Sanctions and isolationism

Oct. 25, 1999
Republicans running the US Senate have a ready counterpunch for the scolding they received from President Bill Clinton on Oct. 14 over their rejection of the Comprehensive Nuclear Test Ban Treaty. Whether they'll seize the opportunity is a large and telling question. A possibility that should trouble the oil and gas industry is that they might, in fact, be guilty as charged.

Republicans running the US Senate have a ready counterpunch for the scolding they received from President Bill Clinton on Oct. 14 over their rejection of the Comprehensive Nuclear Test Ban Treaty. Whether they'll seize the opportunity is a large and telling question. A possibility that should trouble the oil and gas industry is that they might, in fact, be guilty as charged.

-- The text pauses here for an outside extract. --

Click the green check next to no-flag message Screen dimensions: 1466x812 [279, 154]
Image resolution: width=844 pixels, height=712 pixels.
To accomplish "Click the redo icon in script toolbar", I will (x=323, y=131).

Clinton forced a doomed vote to ratify a treaty that a majority of senators considered flawed. Then, true to form, he flailed them in a press conference for moral lapses that included partisanship, disregard for the safety of children, and abrogation of responsibility to a world that looks to the US for leadership. It is that last point that deserves a response-if enough Republicans are of a mind to provide it.

New isolationism

Clinton said rejection of the treaty amounted to one of several "troubling" signs of "a new isolationism among some of the opponents of the treaty." Other such signs, he said, include refusals to pay dues to the United Nations, to fund foreign affairs at levels he wants, and to "adopt our proposals to do our part to stem the tide of global warming."

Treaty opponents "are saying America does not need to lead, either by effort or by example," the President said. "They are saying we don't need our friends or allies. They are betting our children's future on the reckless proposition that we can go it alone, that at the height of our power and prosperity we should bury our heads in the sand behind a wall."

This is quite an extrapolation to make from a single vote on one issue. If Republicans don't want the stereotype, they can easily do something about it by taking prompt action on a different issue. They can vote out of committee and pass legislation to reform US abuse of economic sanctions in foreign policy.

The country has developed a touchy and dangerous sanctions reflex. When a foreign government behaves contrary to US preference, someone at some level of government proposes that American business cease in the miscreant government's country. Too frequently, the sanctions become law.

USA*Engage, an interest group fighting the proliferation of sanctions and supporting reform legislation, keeps a list of countries subject to US sanctions of one form or another. On Oct. 19, the list showed 56 countries with sanctions present, 18 others with sanctions "present and pending," and 3 more with sanctions pending.

It is clear that sanctions have gotten out of hand. Too many of them have emerged from too many corners of government for too many, often incoherent reasons. Enlightened lawmakers earlier this year introduced bills in both houses of Congress that would require more-thoughtful use of this tool of foreign policy. The bills remain in committee. Meanwhile, lawmakers continue to propose sanctions. Just last week, Clinton properly vetoed legislation, the Foreign Operations Appropriations Act, containing sanctions against Indonesia. But, of course, he has pet sanctions of his own.

This is not the way to run foreign policy. Unilateral sanctions don't work. They alienate allies. They hurt the ability of US businesses to compete in world markets. To the extent they succeed in limiting trade, they make innocent people suffer without swaying target governments. They generate more resentment toward America than conformance with its ideals.

Dodges of responsibility

Sanctions, in other words are isolationist, go-it-alone dodges of the responsibility of global leadership. When the US imposes them it buries its political head in the sand behind a wall.

Sound familiar?

Republicans shouldn't relish the characterization with which Clinton smeared them on the issue of the nuclear test treaty. They can disprove the generalization, if they will, on the issue of sanctions-or do they like being called isolationist?